— Provided entries —
----

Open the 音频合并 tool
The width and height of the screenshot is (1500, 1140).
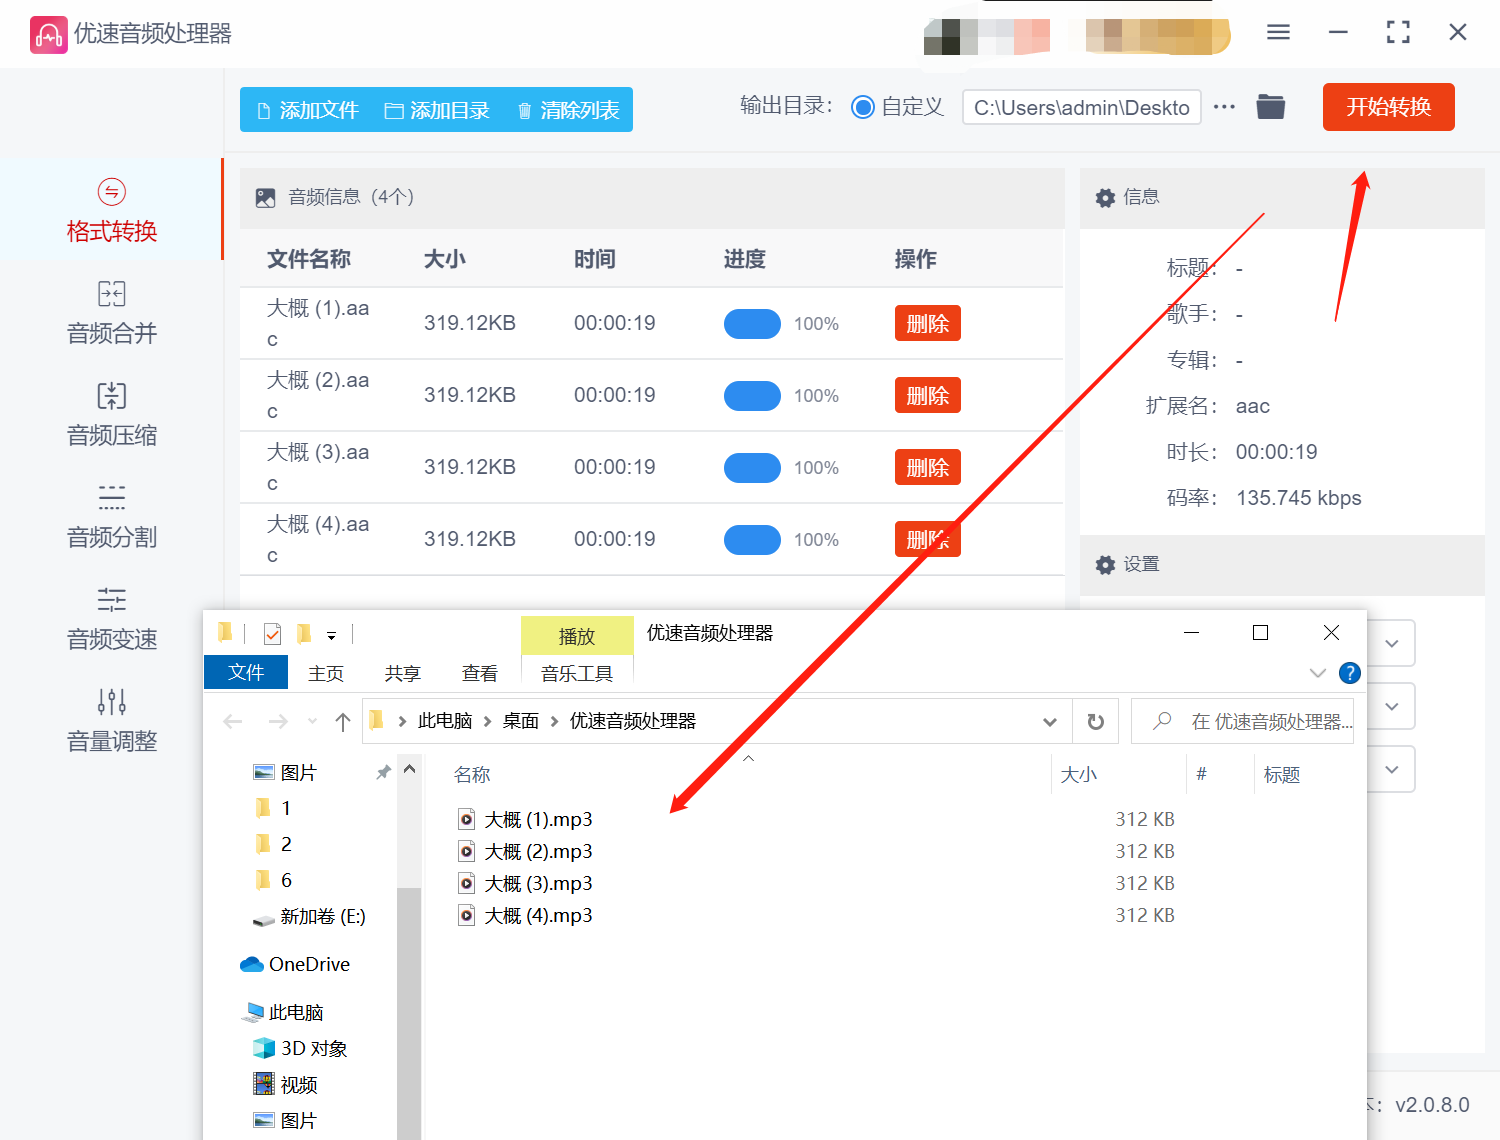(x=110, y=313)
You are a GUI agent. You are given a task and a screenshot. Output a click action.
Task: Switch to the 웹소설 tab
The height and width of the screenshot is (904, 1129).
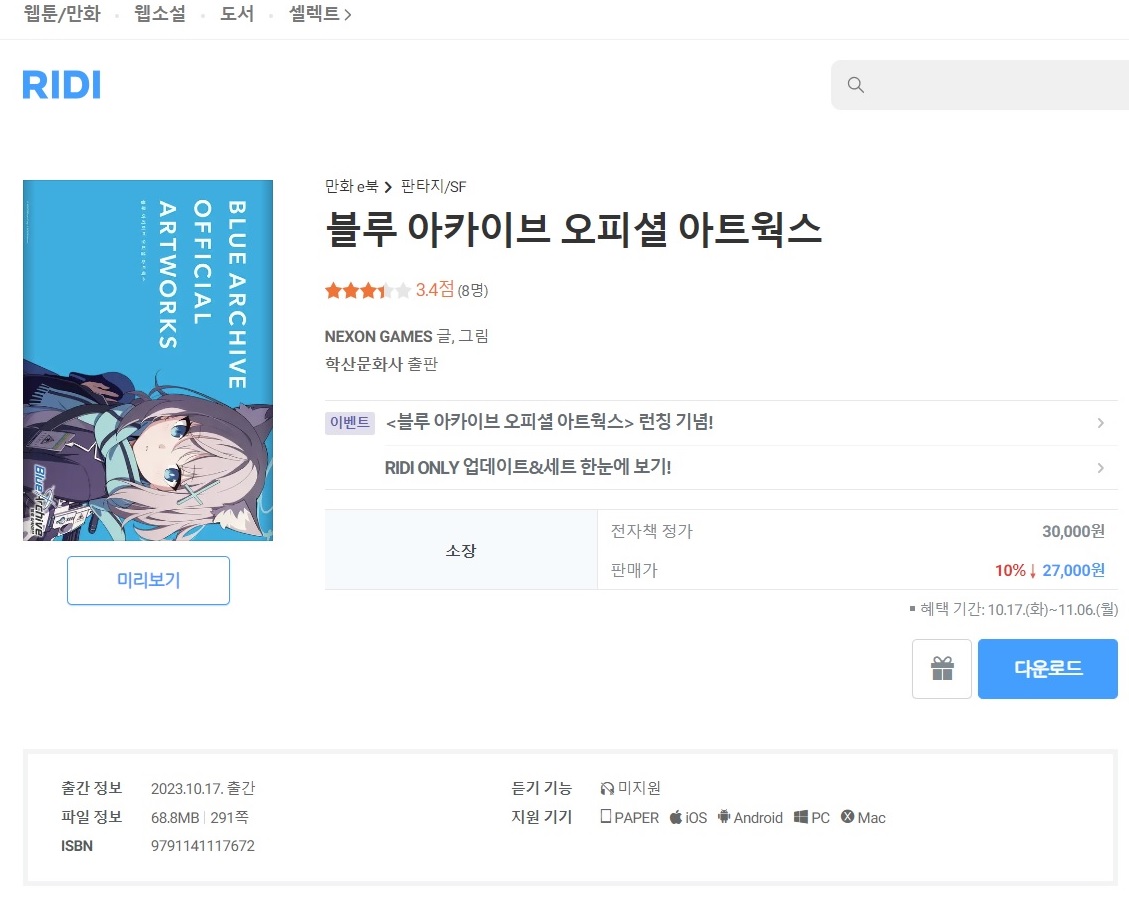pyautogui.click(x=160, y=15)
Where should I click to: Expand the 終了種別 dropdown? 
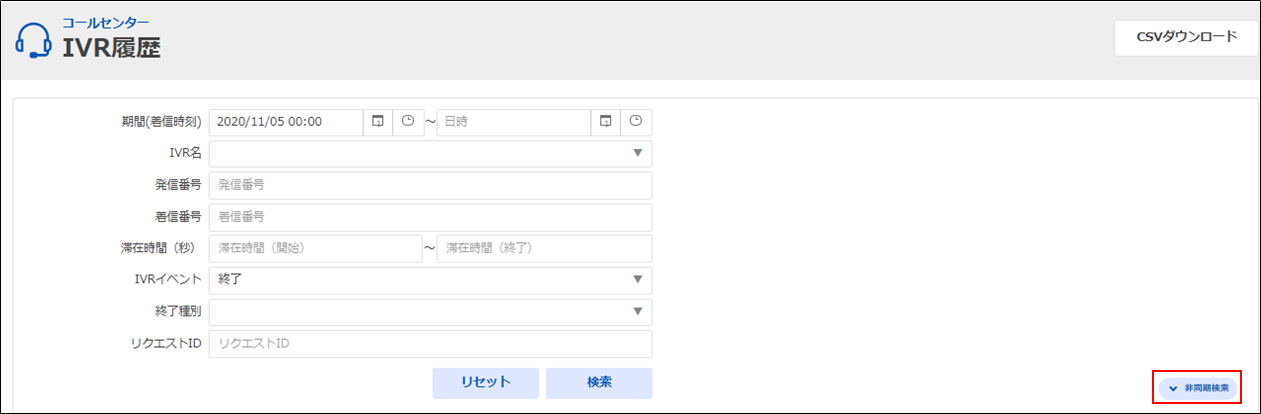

----

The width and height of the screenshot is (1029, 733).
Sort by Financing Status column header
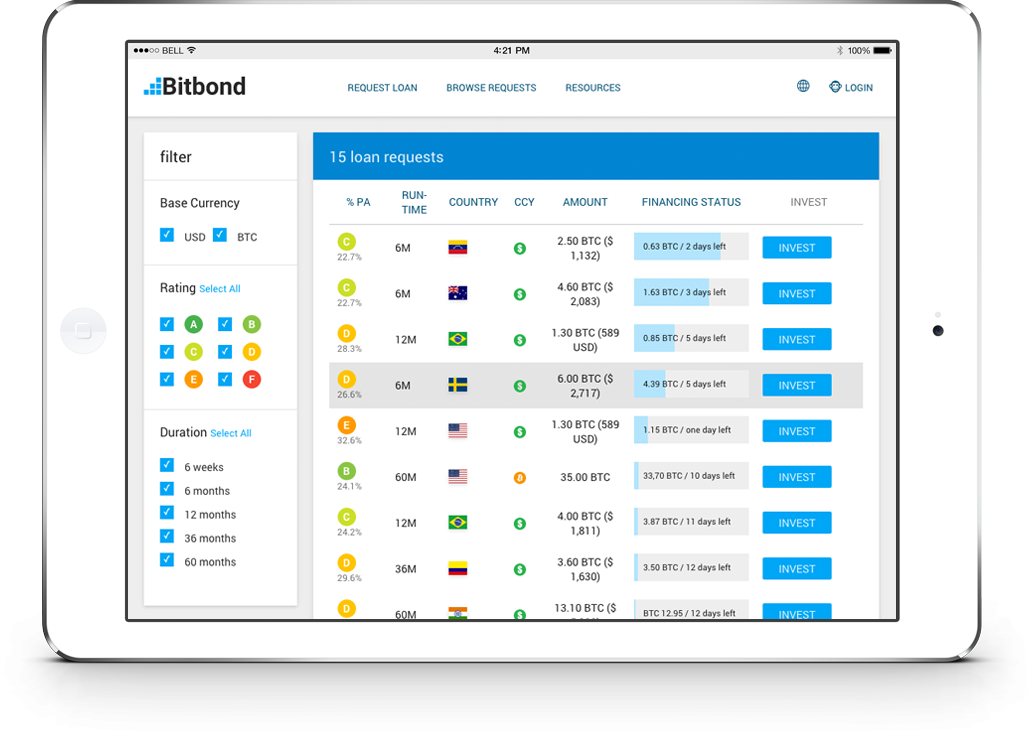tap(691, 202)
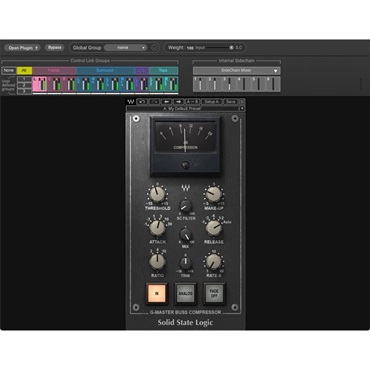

----

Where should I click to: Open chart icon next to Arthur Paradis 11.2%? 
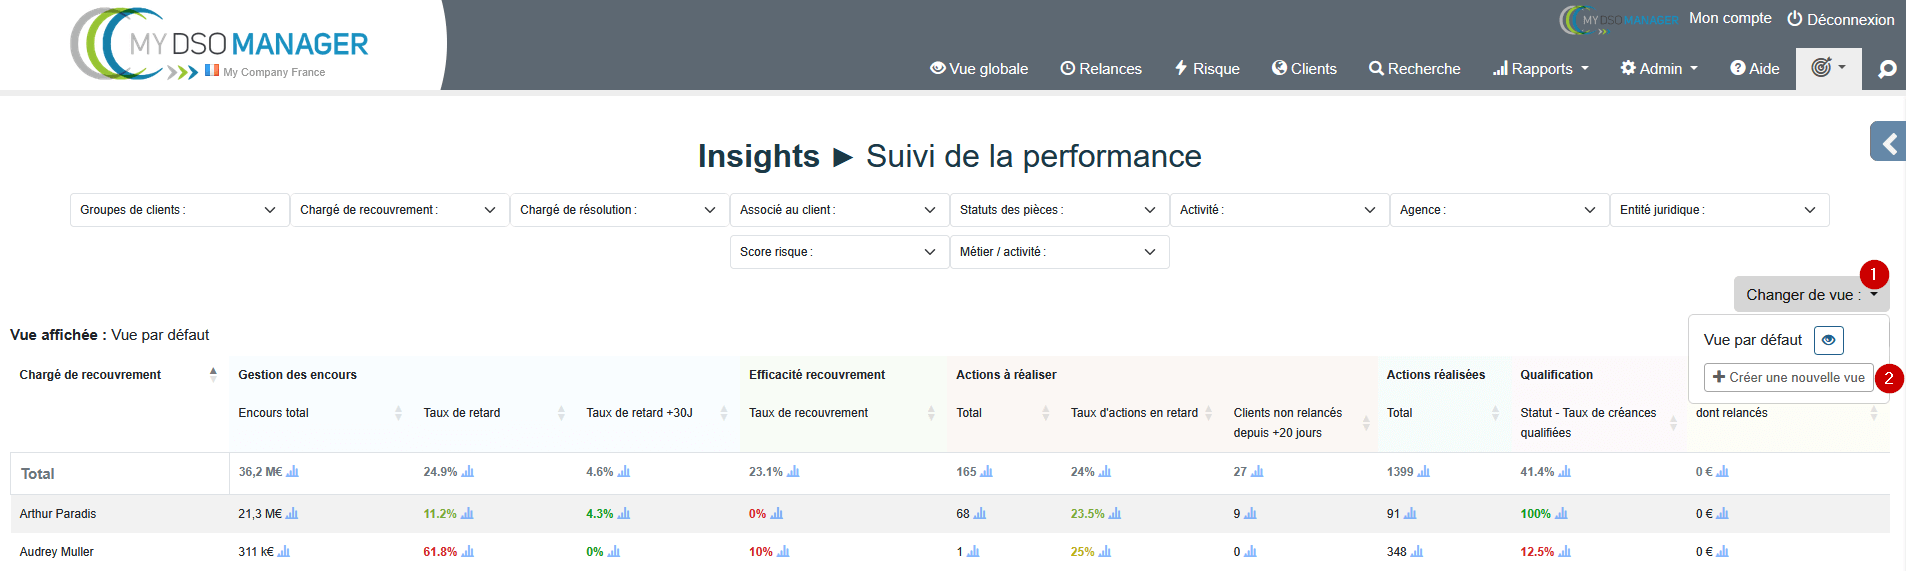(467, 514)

----

— What the task asks —
The expected output is the lines above from the one containing "Open the 音频合并 tool" to the one containing "Where should I click to: Expand", both ends included, reproduced exactly with every picture left out.

— Answer space —
Open the 音频合并 tool
The width and height of the screenshot is (1500, 1140).
(x=110, y=313)
You are a GUI agent. You are given a task and a screenshot. Output a click action.
Task: Switch to the 웹소설 tab
The height and width of the screenshot is (904, 1129).
pyautogui.click(x=160, y=15)
Where should I click to: Expand the 終了種別 dropdown? 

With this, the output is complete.